EXERCISE DETAILS:
Once the line containing "Open the CREMONA municipality link" is found in the entries below, restate it and each following line word for word, stopping after the line containing "Switch to grid browser view mode".

DATA FOR REVIEW:

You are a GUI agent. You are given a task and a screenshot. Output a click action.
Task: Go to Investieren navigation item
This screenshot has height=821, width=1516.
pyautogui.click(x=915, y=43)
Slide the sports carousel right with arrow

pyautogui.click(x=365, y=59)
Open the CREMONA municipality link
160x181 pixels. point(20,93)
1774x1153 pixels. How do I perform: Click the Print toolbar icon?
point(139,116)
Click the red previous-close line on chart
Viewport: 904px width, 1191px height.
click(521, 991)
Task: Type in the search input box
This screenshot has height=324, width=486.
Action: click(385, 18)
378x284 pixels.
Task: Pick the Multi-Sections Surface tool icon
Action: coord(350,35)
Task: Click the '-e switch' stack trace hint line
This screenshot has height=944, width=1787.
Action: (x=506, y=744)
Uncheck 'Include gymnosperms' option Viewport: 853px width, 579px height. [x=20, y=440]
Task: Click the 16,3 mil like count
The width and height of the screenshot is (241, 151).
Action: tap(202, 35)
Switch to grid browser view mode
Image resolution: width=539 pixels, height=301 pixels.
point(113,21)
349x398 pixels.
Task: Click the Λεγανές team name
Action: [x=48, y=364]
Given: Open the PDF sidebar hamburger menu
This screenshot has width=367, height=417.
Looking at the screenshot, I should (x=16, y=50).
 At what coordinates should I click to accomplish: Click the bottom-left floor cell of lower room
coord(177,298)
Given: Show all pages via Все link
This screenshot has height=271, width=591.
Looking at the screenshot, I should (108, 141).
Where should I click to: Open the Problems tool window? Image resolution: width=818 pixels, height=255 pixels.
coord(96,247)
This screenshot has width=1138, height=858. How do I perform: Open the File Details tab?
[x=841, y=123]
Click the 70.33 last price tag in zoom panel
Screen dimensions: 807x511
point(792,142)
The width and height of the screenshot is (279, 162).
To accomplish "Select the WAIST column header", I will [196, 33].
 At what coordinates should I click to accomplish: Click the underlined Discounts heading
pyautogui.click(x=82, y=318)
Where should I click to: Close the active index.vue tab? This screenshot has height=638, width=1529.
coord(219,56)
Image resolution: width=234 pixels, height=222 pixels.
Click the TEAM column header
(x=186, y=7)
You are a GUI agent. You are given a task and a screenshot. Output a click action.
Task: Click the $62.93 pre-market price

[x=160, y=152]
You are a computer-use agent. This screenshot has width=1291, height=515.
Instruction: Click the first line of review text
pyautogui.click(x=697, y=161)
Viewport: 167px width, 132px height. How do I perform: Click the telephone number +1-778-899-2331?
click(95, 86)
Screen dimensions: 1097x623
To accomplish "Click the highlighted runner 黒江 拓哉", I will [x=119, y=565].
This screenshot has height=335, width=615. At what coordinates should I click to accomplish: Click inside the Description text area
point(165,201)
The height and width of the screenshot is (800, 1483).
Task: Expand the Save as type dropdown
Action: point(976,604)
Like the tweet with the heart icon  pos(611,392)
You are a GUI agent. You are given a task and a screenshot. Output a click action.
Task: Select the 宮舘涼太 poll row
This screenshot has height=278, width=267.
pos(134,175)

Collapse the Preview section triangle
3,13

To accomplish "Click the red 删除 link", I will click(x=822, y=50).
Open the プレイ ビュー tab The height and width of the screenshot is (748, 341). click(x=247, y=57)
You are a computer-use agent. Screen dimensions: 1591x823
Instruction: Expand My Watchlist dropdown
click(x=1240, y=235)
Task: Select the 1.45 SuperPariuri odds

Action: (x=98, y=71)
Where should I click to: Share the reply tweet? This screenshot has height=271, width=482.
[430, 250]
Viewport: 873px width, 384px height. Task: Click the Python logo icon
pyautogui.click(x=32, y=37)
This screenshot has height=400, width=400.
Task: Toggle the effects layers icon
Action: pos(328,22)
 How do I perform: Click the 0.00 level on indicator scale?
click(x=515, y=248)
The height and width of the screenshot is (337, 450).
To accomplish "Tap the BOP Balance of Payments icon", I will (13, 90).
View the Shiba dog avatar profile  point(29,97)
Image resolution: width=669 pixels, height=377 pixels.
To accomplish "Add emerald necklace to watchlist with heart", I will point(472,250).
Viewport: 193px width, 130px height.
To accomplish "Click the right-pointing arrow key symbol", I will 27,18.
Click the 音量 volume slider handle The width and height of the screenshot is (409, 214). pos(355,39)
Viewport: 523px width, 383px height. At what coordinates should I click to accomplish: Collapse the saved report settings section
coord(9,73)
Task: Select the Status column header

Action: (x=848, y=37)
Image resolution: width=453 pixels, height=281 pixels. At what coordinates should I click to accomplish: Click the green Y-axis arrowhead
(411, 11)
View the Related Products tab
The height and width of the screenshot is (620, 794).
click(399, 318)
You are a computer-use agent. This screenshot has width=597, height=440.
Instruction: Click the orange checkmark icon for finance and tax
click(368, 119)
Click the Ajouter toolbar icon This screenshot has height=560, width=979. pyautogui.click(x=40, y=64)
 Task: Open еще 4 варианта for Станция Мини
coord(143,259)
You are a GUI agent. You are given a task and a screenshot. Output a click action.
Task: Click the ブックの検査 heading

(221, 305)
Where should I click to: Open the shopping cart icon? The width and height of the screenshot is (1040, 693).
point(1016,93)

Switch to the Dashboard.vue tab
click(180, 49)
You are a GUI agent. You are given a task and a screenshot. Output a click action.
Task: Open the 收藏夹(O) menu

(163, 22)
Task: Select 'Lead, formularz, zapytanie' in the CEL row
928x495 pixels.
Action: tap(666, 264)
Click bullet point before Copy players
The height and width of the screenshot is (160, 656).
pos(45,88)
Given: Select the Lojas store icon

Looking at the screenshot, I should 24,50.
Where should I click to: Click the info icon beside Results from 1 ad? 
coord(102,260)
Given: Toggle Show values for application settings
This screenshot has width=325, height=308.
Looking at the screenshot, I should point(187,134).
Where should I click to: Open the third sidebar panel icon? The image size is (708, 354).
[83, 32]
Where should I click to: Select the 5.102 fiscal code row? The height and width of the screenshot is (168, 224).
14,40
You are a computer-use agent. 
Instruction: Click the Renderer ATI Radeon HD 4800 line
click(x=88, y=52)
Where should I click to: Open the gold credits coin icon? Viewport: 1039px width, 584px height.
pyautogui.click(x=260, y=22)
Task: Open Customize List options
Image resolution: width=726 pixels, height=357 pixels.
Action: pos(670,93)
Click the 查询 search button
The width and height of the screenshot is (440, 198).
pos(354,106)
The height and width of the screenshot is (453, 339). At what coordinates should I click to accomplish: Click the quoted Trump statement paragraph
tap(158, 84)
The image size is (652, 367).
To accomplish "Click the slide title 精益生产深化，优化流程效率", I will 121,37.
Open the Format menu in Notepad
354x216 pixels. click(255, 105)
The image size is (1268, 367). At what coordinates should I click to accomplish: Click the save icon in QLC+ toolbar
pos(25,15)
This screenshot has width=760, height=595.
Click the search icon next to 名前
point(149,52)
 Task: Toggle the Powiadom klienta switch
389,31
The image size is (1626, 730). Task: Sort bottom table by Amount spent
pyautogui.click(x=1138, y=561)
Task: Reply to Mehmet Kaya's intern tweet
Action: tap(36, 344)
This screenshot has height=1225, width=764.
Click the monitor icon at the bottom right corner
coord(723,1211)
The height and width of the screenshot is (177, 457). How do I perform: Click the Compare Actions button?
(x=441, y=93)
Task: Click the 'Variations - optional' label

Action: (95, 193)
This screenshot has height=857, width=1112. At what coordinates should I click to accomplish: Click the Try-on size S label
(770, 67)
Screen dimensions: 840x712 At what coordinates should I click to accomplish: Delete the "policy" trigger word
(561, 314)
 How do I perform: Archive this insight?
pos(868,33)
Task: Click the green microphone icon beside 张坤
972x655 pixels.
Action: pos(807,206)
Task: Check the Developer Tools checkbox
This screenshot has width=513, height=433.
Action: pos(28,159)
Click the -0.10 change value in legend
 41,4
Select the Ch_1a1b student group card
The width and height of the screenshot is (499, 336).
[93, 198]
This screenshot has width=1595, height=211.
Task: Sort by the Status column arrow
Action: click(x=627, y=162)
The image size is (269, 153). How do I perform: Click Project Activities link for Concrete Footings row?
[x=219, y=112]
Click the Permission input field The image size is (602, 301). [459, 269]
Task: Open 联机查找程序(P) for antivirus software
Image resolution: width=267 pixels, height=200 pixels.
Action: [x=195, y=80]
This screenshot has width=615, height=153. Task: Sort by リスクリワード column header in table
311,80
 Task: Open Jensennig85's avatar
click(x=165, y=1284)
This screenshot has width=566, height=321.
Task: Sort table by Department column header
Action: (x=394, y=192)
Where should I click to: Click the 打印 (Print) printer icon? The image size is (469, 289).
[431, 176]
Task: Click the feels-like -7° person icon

COMPLETED TASK:
Open the CREMONA municipality link
160x181 pixels. point(20,93)
1774x1153 pixels. How do I perform: Click the Print toolbar icon?
point(139,116)
Click the red previous-close line on chart
Viewport: 904px width, 1191px height.
click(521, 991)
Task: Type in the search input box
This screenshot has height=324, width=486.
Action: click(385, 18)
378x284 pixels.
Task: Pick the Multi-Sections Surface tool icon
Action: coord(350,35)
Task: Click the '-e switch' stack trace hint line
This screenshot has height=944, width=1787.
Action: (x=506, y=744)
Uncheck 'Include gymnosperms' option Viewport: 853px width, 579px height. [x=20, y=440]
Task: Click the 16,3 mil like count
The width and height of the screenshot is (241, 151).
Action: tap(202, 35)
Switch to grid browser view mode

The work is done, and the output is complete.